In prima istanza, il paziente si rivolge ad un medico generico che valuta se si tratta di una patologia valvolare o coronaria; in caso di necessità viene indirizzato presso strutture ospedaliere per approfondire il tipo di patologia; soltanto quando il quadro anatomico è caratterizzato, il cardiologo deciderà se assegnare il paziente ad una terapia medica, oppure richiedere la consulenza del cardiochirurgo. Esistono del resto varie figure di cardiologi: quello di base, lo specialista e l’intervenzionista, vale a dire colui che interviene attivamente anche con trattamenti invasivi quali l’angioplastica; il chirurgo sarà contattato solo in ultima analisi, quando nessuna di queste opzioni è possibile.

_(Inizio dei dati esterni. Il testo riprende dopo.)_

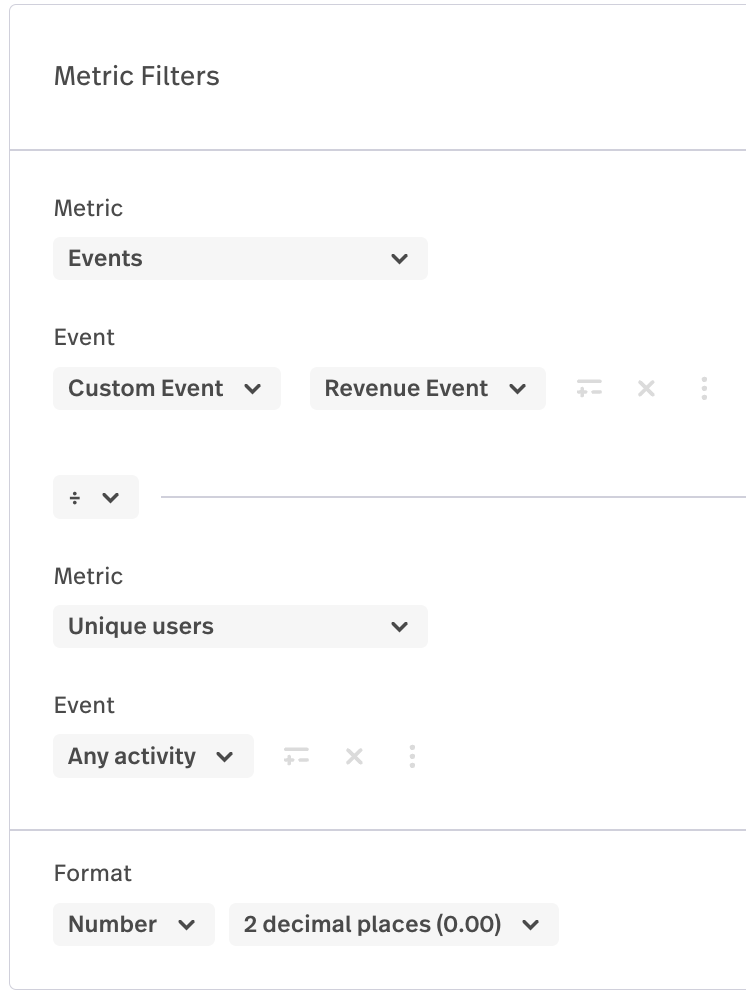Click the Event label above Custom Event
This screenshot has width=746, height=1008.
tap(84, 337)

Quali sono i rischi di un intervento di cardiochirurgia su un paziente affetto da diabete scompensato? Quali i limiti ad un intervento di cardiochirurgia?
Dal punto di vista chirurgico, l’intervento è svolto con le stesse metodiche abituali; c’è invece una differenza nel trattamento medico intra e post operatorio: bisognerà correggere la glicemia in modo continuo nel periodo post operatorio per evitare scompensi metabolici. Solitamente la presenza di diabete non limita o controindica l’intervento.

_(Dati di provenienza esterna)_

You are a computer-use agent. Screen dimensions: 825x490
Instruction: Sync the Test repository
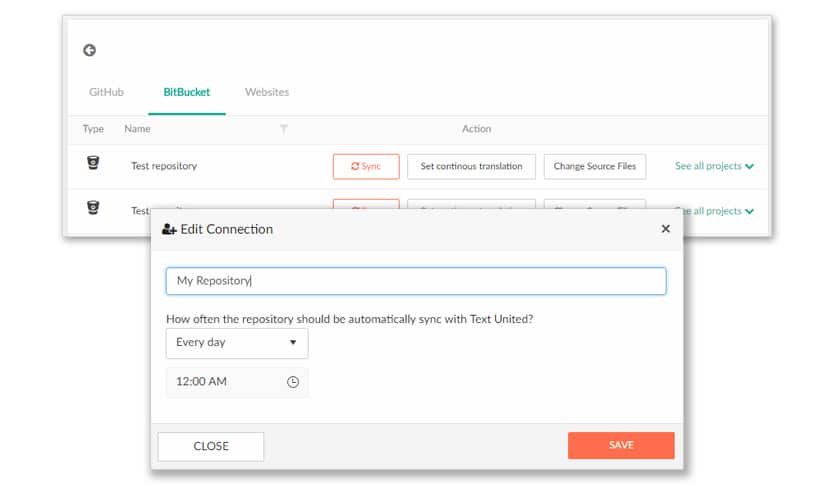366,166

Cos’è cambiato dal primo intervento di trapianto cardiaco eseguito da Barnard in Sudafrica?
Da un punto di vista tecnico e chirurgico, non ci sono state grosse modifiche; la sostituzione del cuore non è tecnicamente un grosso problema; ciò che è cambiato molto è la terapia farmacologica che, riducendo l’incidenza di rigetto, ha fatto sì che, dagli anni ‘80 in poi, si sia avuto un aumento progressivo del numero dei trapianti, con buona sopravvivenza sia a cinque che a dieci anni dallo stesso.
Nel prossimo futuro, saremo capaci di costruire un cuore tale da poter essere impiantato direttamente nel corpo umano?

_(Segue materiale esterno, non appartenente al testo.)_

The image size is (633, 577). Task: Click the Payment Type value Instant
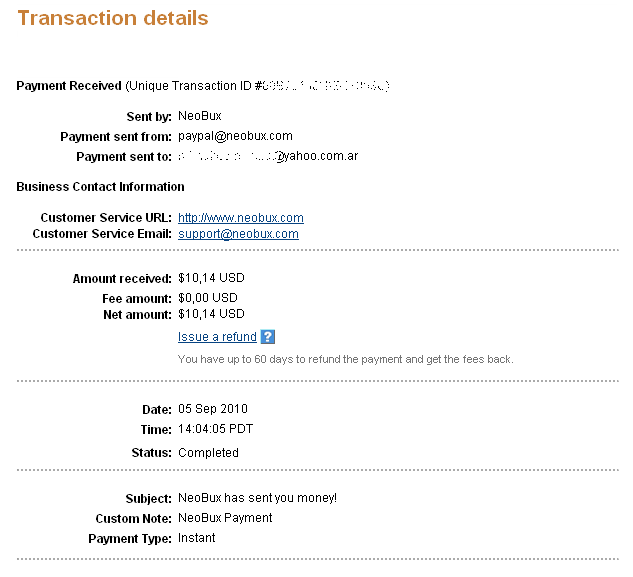coord(197,538)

Ci sono già dei dispositivi di assistenza ventricolare o di cuori artificiali che sono usati come ponte per il trapianto, ma ci sono anche dispositivi che sono usati in via definitiva; sono sicuramente ancora perfettibili, soprattutto in considerazione del fatto che quanto più un materiale, così estraneo, rimane a contatto con l’organismo, tanto più ci possono essere dei problemi di compatibilità; ma siamo già a un buon livello di sviluppo.
Che consiglio si sentirebbe di dare al medico generico?
Di non sottovalutare piccoli fastidi o piccoli sintomi che vengono riportati spesso dai pazienti, ma andare a fondo fino a trovarne la possibile causa, perché potrebbero essere i primi segni di una patologia importante che richiede una maggiore attenzione; ad esempio il dolore di stomaco che può anche essere un sintomo dell’angina o dell’infarto, può essere confuso con una banale gastrite o con un’indigestione, o ancora un banale dolore lombare potrebbe essere il segno di un aneurisma addominale. In definitiva suggerisco una maggiore attenzione diagnostica e un maggiore ascolto del paziente.